日本国内では、1か月の医療費の自己負担額が一定額を超えた場合に、その超えた分が払い戻される「高額療養費制度」があります。
この制度は海外で受けた診療にも適用されます。ただし海外療養費制度と同様に、支給される金額は「日本国内で同じ治療を受けた場合」を基準に計算されます。つまり、海外で高額な医療費を支払ったとしても、高額療養費として支給される金額は、日本で治療を受けた場合と同額になる点に注意が必要です。
「海外療養費制度」の申請方法と必要書類
海外で支払った医療費の払い戻しを受けるためには、日本へ帰国後に申請手続きが必要です。
この申請手続きが非常に煩雑で多くの書類をそろえる必要があるため、申請を躊躇してしまう方も多いようですが、少しでも給付が受けられるように把握しておくと経済的にも助かります。
「海外療養費制度」の申請に必要な書類
申請には主に以下の書類が必要となります。
| 書類名 | 概要 |
|---|---|
| 海外療養費支給申請書 | 健康保険組合や市区町村のホームページからダウンロードするか、窓口で入手します。 |
| 診療内容明細書 | 現地の医師が作成する、診療内容を記載した書類。 |
| 領収明細書 | 現地の医療機関が発行する、医療費の領収書。 |
| パスポートの写し | 渡航期間の証明のため、顔写真ページと出入国スタンプのページの写しが必要です。 |
| 各書類の日本語訳 | 診療内容明細書と領収明細書は、日本語に翻訳し、翻訳者の住所・氏名・連絡先を記載します。 |
| 同意書 | 申請した内容について、現地の医療機関に確認を行うための同意書。 |
| 振込口座が分かるもの | 世帯主名義の通帳など、給付金の振込先が分かる書類。 |
| 健康保険証の資格情報 | 健康保険証など、資格情報を証明する書類。 |
これらの必要書類は、申請先の自治体や健康保険組合によって若干異なる場合があるため、事前に確認が必要です。
不正請求防止のための厳格な審査
「海外療養費制度」は、不正な請求を防止するために非常に厳格な審査が行われます。
提出した書類の内容が現地の病院に確認されることもあり、審査には数か月かかることも珍しくありません。

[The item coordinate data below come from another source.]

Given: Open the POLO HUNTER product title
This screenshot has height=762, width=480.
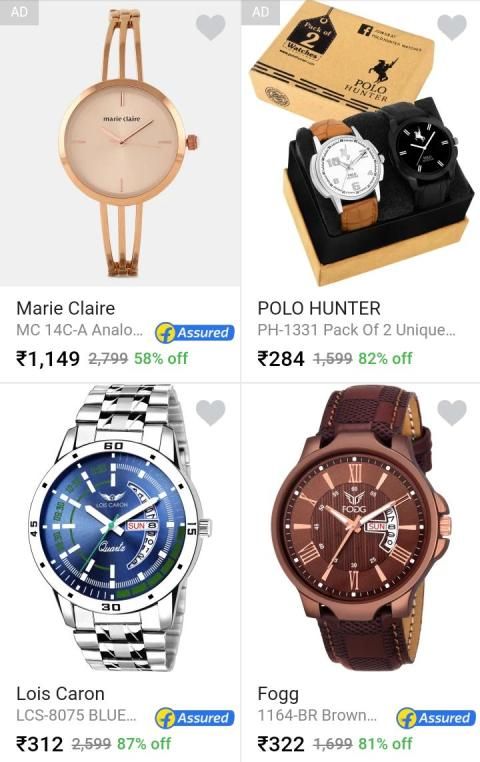Looking at the screenshot, I should [x=319, y=308].
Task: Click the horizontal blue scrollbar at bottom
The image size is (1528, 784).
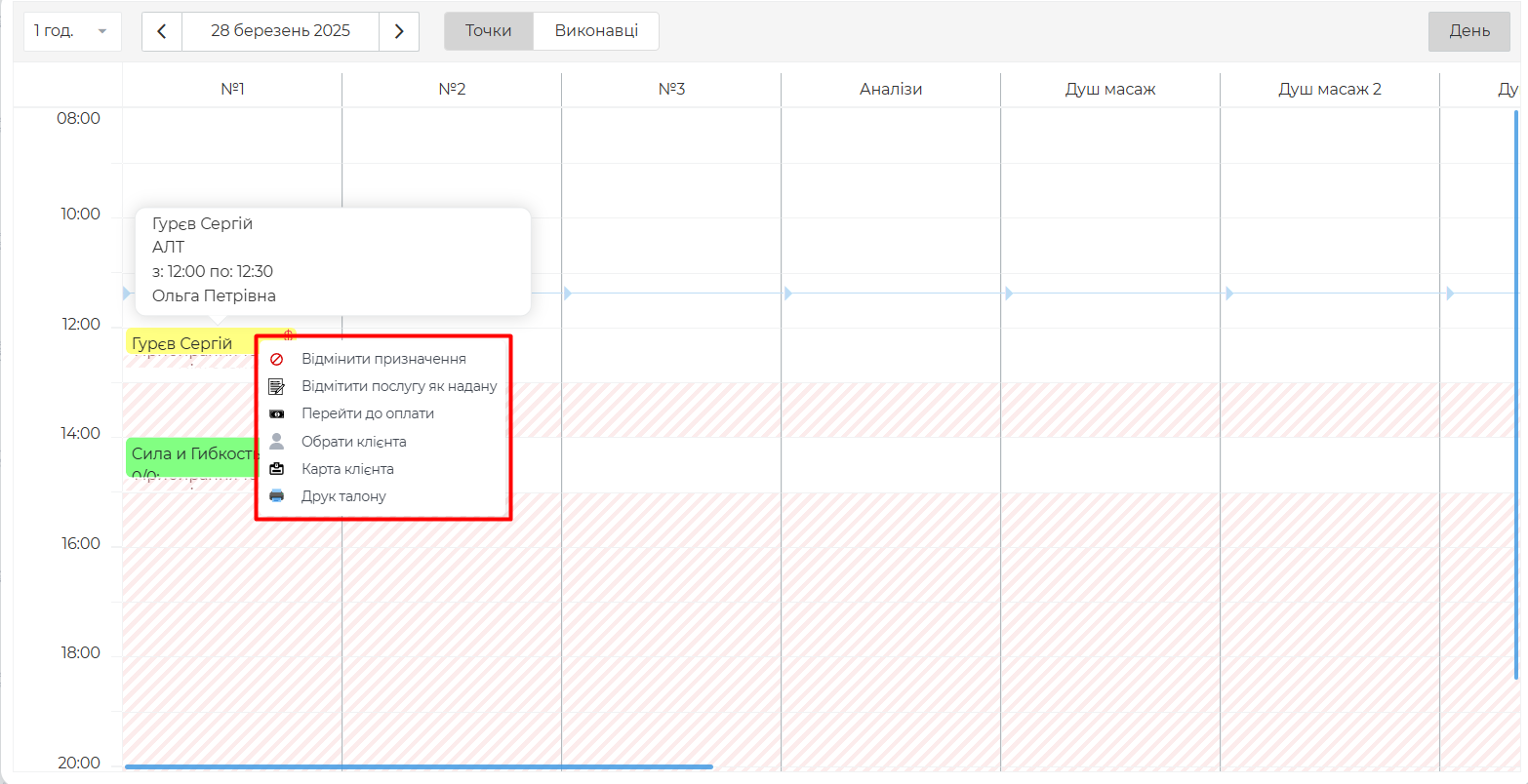Action: [x=419, y=767]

多くの自治体のホームページでは「不正が発覚した場合には警察と連携して厳正な対応を行う」と明記されているほどです。
そのためすぐに支給されると思わず、「申請して忘れたころに入金されるんだな」と余裕をもって気長に待つと良いでしょう。
給付の申請場所と申請期限
国民健康保険の場合は市区町村の対応窓口で、社会保険の場合は健康保険組合に申請することになります。
| 保険の種類 | 申請先・方法 |
|---|---|
| 国民健康保険 | 市区町村の役所の窓口 |
| 社会保険 | 勤務先を通して健康保険組合に申請、または郵送 |
そして、最も重要なのが申請期限です。医療費を支払った日の翌日から数えて2年以内に申請を完了させる必要があります。この期限を過ぎてしまうと、どれだけ海外で高額な医療費を支払っていても、そして給付を受け取る条件を満たしていても、給付を受けることができなくなります。

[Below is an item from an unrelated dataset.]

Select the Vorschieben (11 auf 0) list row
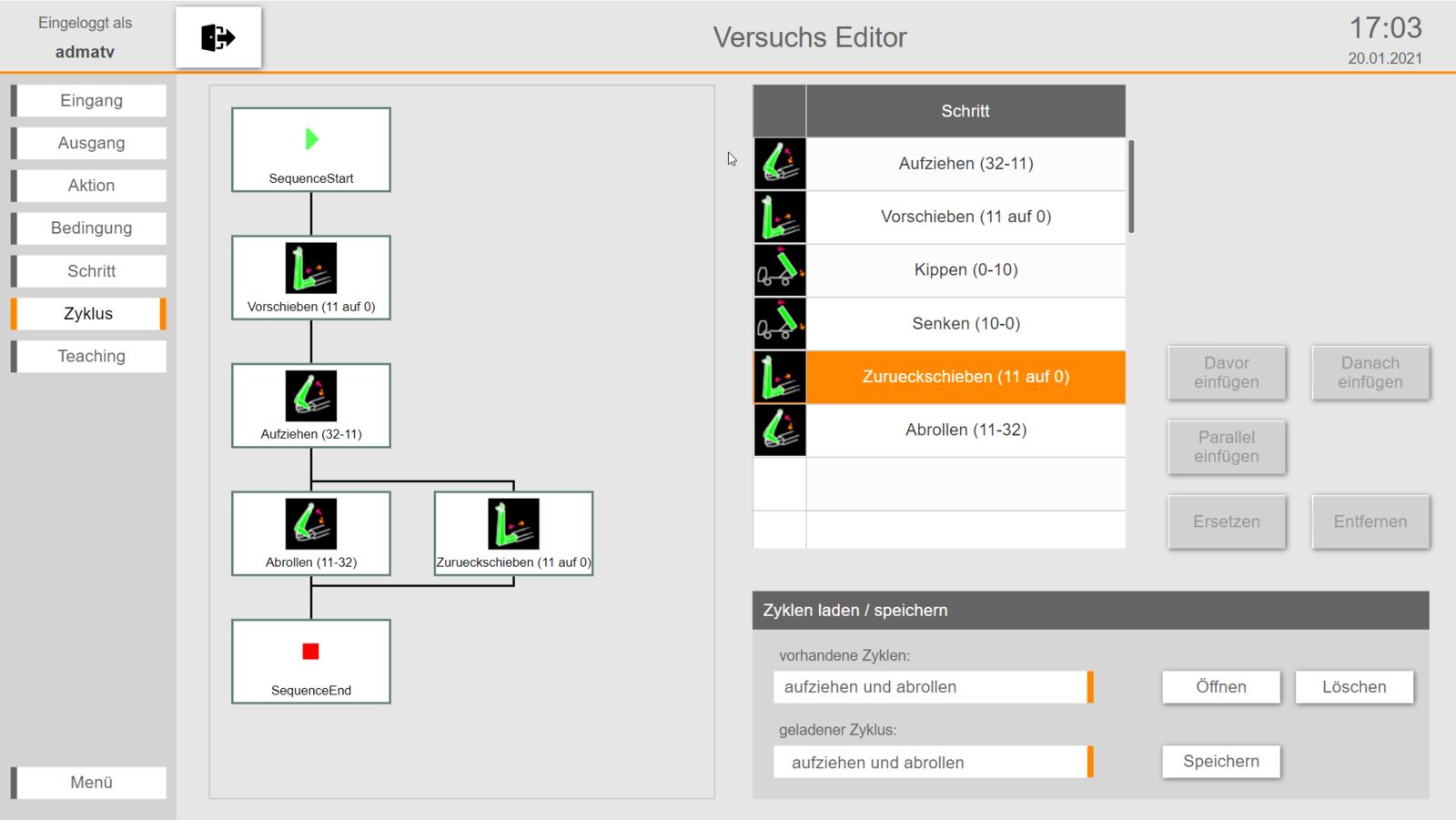 [966, 217]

書類の準備だけでなく、それを翻訳する作業などもあるため病気やケガが治ったあとから、できるだけ早い段階で準備を進めることが大切です。
民間の海外旅行保険のメリット

ここまで見てきたように「海外療養費制度」には「給付額が日本基準で自己負担額が大きくなる」、「全額自己負担で一旦支払う必要がある」、「手続きが煩雑」などといったデメリットがあります。

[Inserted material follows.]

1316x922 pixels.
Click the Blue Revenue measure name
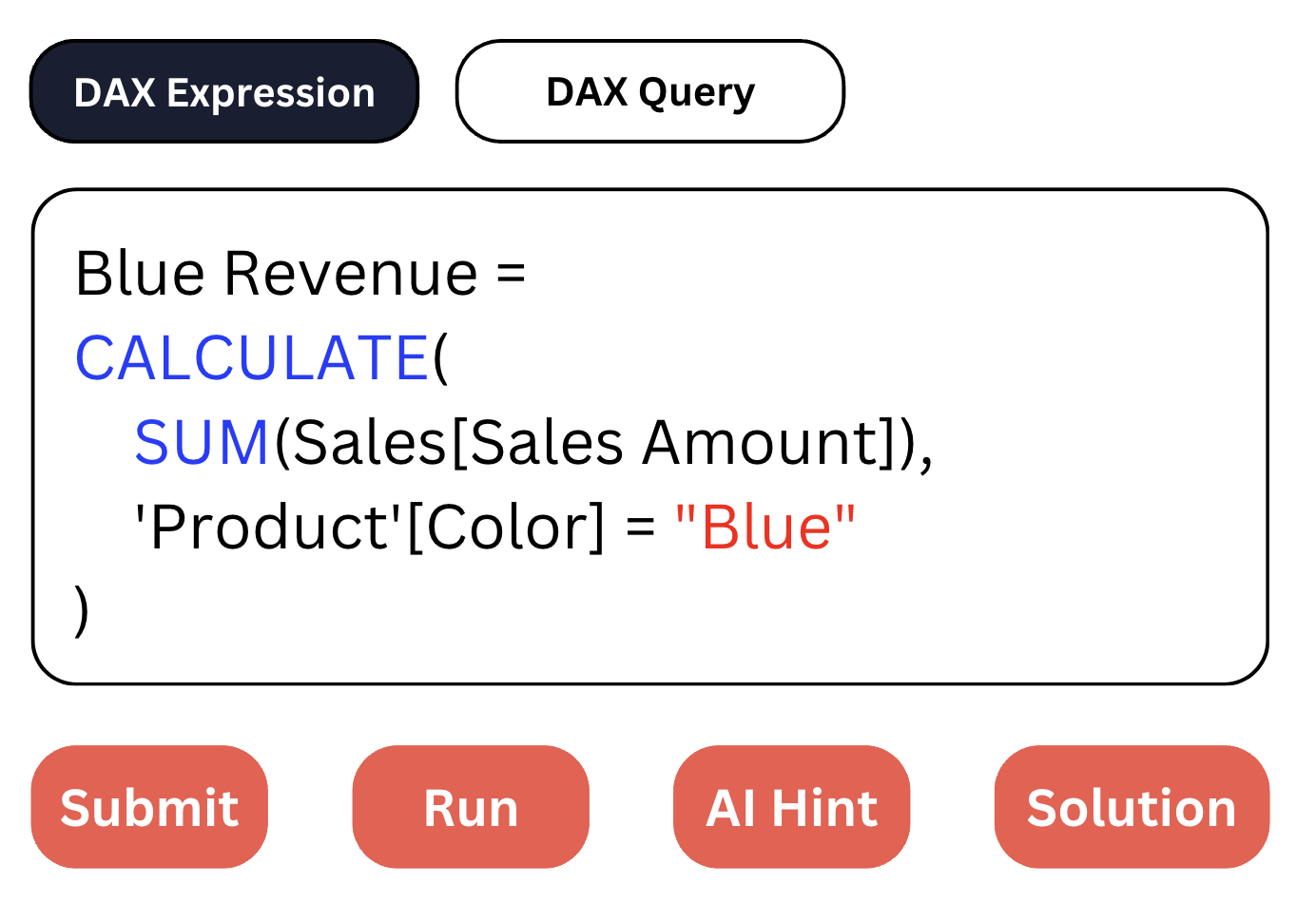click(x=277, y=274)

そこで、ぜひ活用を検討しておいたほうが良いのが、民間の海外旅行保険です。
医療費のカバー範囲が広いことや各種サービスの付帯、給付まで比較的早いことなど、多くのメリットがあります。
海外旅行保険の強み
| サービス内容 | 説明 |
|---|---|
| 高額な医療費でも安心の補償 | 海外での医療費水準に合わせて設定されているため、高額な医療費にもしっかり備えられます。 |
| キャッシュレスサービス | 提携している医療機関であれば、保険会社が直接病院に医療費を支払ってくれるため、自己負担なしで治療を受けられます。 |
| 日本語通訳サービス | 現地の病院で言葉の壁に直面した際、日本語で通訳サポートが受けられるサービスが付帯しているプランもあります。 |
| 救急搬送費用も補償 | 病気やケガで日本へ緊急帰国が必要になった場合、高額になりがちな搬送費用も補償されます。 |
個人的には「海外療養費制度」はあくまで「二次的な補償」と捉え、メインの備えとして民間の海外旅行保険に加入することをおすすめしています。
特に、医療費が高額な国へ渡航したり長期滞在したりする場合は、その必要性がさらに高まると思います。

クレジットカード付帯の海外旅行保険も確認を
日本のクレジットカードには海外旅行保険が無料で付帯しているものが多々あります。
病気やケガの治療にかかった費用だけでなく、スーツケースや貴重品などの紛失・盗難・破損なども、条件を満たせば補償されることがあるため、海外へ渡航する前にカード会社のホームページなどで付帯しているか確認しておくべきです。

因みに「旅費(航空券代金や列車料金など)をクレジットカードで事前に支払っていること」が補償を受ける条件としている会社がほとんどなので、各種条件や注意点などの見落としがないようしましょう。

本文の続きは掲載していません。